To that end the engine now has oil in it as well as the gearbox. I've plugged the L series tailshaft in the back sort of temporarily, in case any oil should spill out.
I've made up all my power distribution and starter cables with decent solid copper lugs and thick, glue lined heat shrink. Last week I measured all the bits out and cut them, then took the lot in to work and borrowed the big lug crimping tool. I think they look pretty good, all professional like

And literally half the price (or less) than the ready made ones you can buy at super crap. The cable could do with being one size smaller though, I bought this stuff in my first order of wire from when I was starting on the cars wiring and before I had any idea of cable cross section, so I didn't really know what I was buying.
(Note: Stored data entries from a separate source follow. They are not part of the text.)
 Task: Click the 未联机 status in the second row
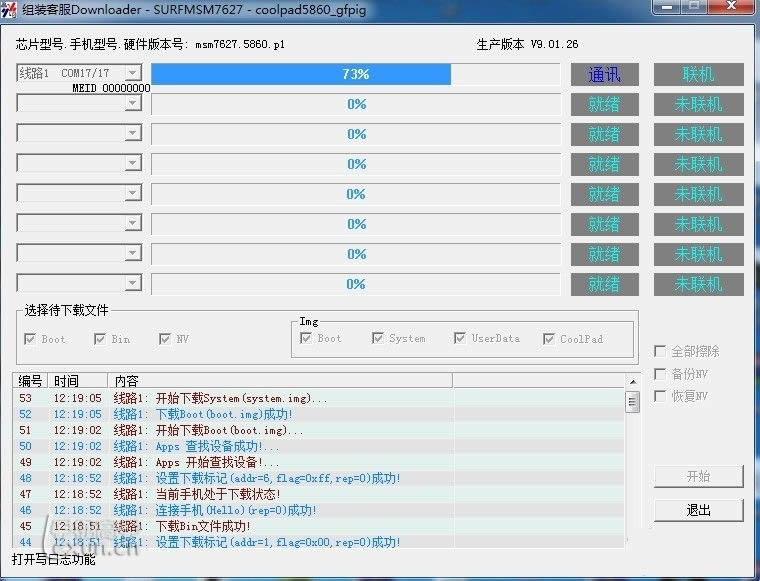[698, 104]
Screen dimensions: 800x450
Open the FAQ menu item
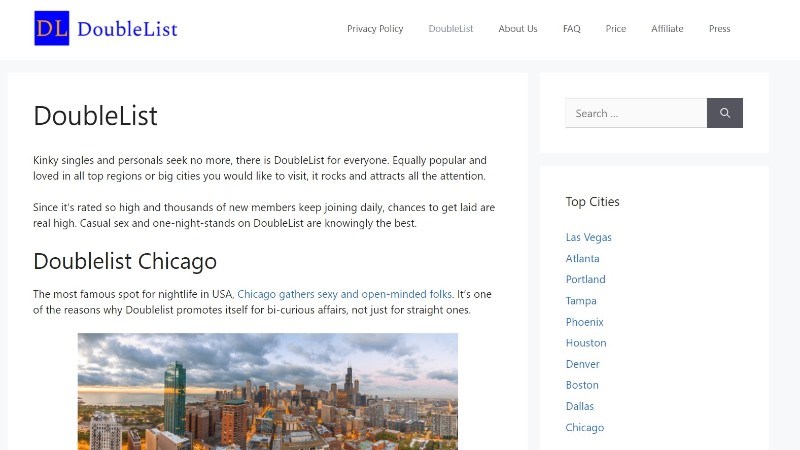(x=571, y=29)
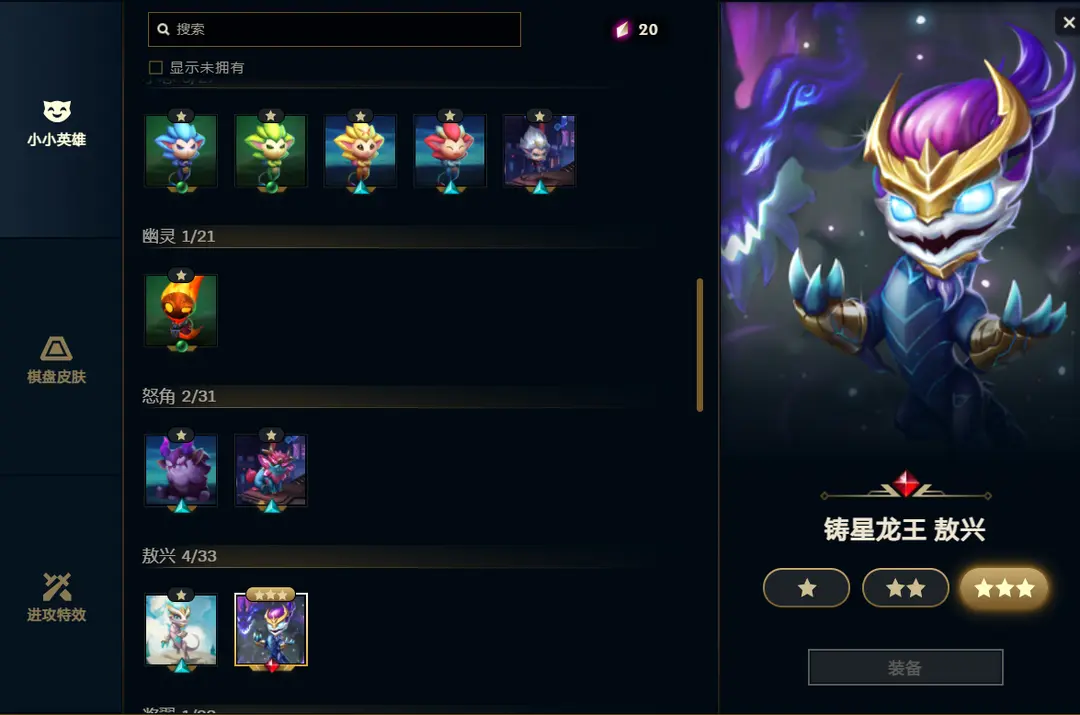This screenshot has width=1080, height=715.
Task: Select the two-star tier button
Action: coord(905,588)
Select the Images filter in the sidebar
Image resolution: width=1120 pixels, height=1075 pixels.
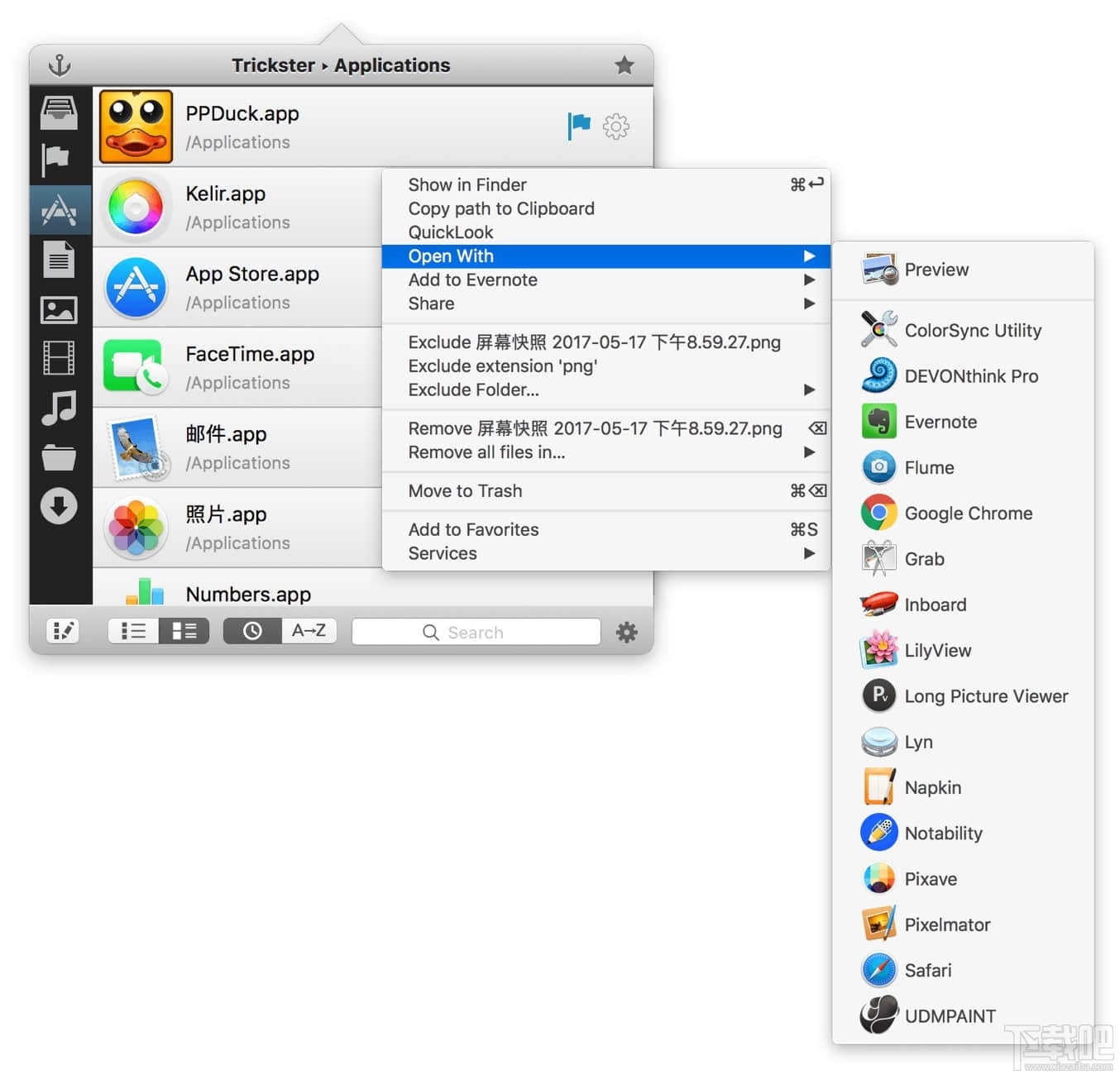point(58,308)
Still, too thick is better than not thick enough.
Got everything hooked up to how it will be at the end with nice new battery terminals. Everything still worked as it should electrically, the alarm went off (silently) when I put the negative terminal on.
When it came to the starter though, all was not well

I didn't hook it up straight away so I could put a multimeter between the cable and the starter post on the solenoid and measure if there was any current draw when there shouldn't be. The MM said there was .03 milli amps flowing, absolutely bugger all. So when I hooked up the starter cable to the motor I was surprised to see tiny tiny sparks jumping across when I put the lug to the post. Didn't think much of it at the time. I pulled all the spark plugs (and the rags from the intake holes

) and blipped the starter with the key - starter motor did nothing

Had a suspicion I'd wired up the starter relay wrong so went to test my theory and yes I had it wired up wrong; the male spade on the starter solenoid wants ground to activate the starter motor itself, I had 12v+ going to it. It was about now I noticed the starter solenoid was almost too hot to touch
This starter motor was originally on my ute and died one day (wouldn't turn over) So I had to swap it with the one from this wagon which was in the shed (in the dark at 6AM) and so the original one from the wagon still lives in the ute. When I pulled the utes dead starter apart I found one of the bearings for the pinion shaft was MIA, so thought that was the culprit (the motor shaft jamming and stalling the starter) It seems though that wasn't the only problem. Anyone have any ideas about this problem? Do I need a new solenoid?
Letting it cool down and with the solenoid "trigger" wire disconnected, I touched the starter cable to the post again to double check and the solenoid started getting warm straight away, bugger!

Interestingly when I tested my wiring fault by putting a grounded wire to the male spade, the starter kicked into life and turned the engine over beautifully, but obviously there's something wrong inside still.